[Stored records]
>>>>
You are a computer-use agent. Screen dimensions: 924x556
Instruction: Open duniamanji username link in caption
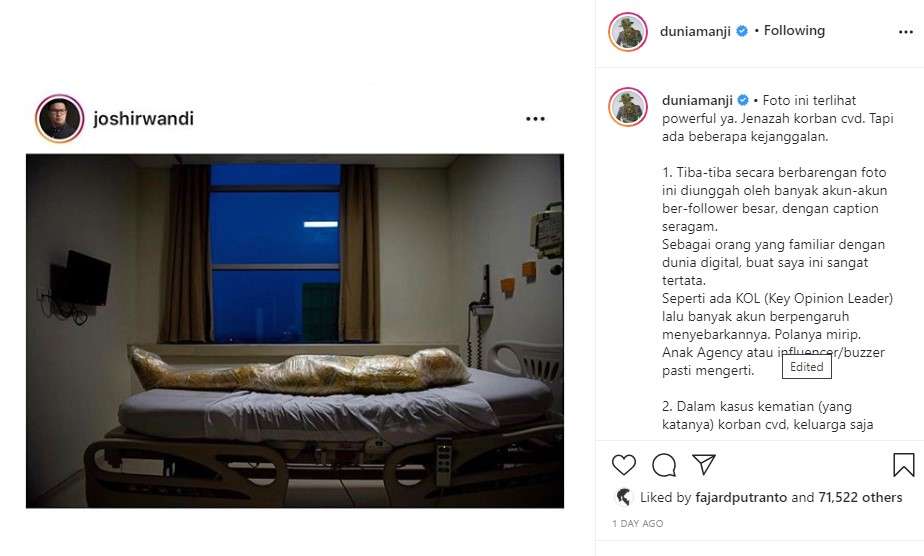coord(697,101)
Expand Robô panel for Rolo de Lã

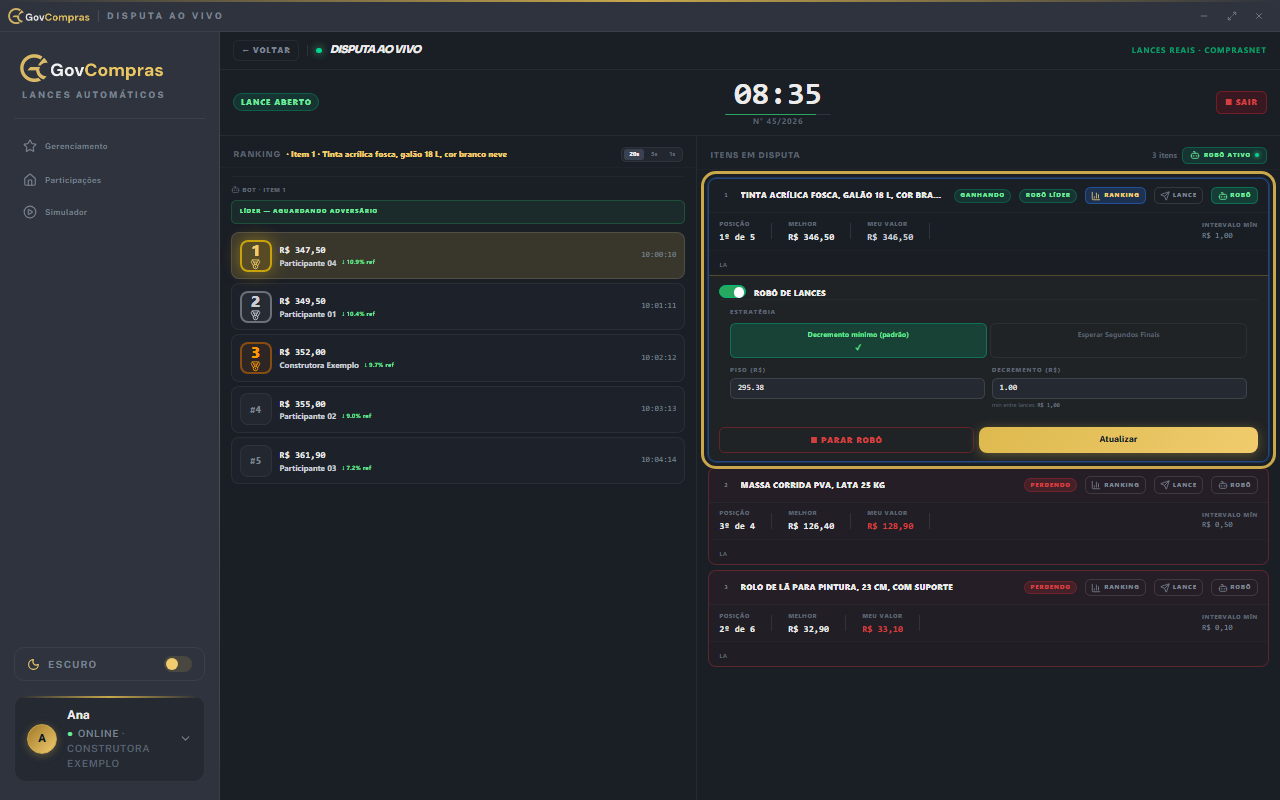click(x=1234, y=587)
<<<<
Lines starting at the one with "Instruction: Open duniamanji" and ending at the last line of the entries above must be restated word for word, with pictures omitted.

FINAL ANSWER |
Instruction: Open duniamanji username link in caption
coord(697,101)
Expand Robô panel for Rolo de Lã

click(x=1234, y=587)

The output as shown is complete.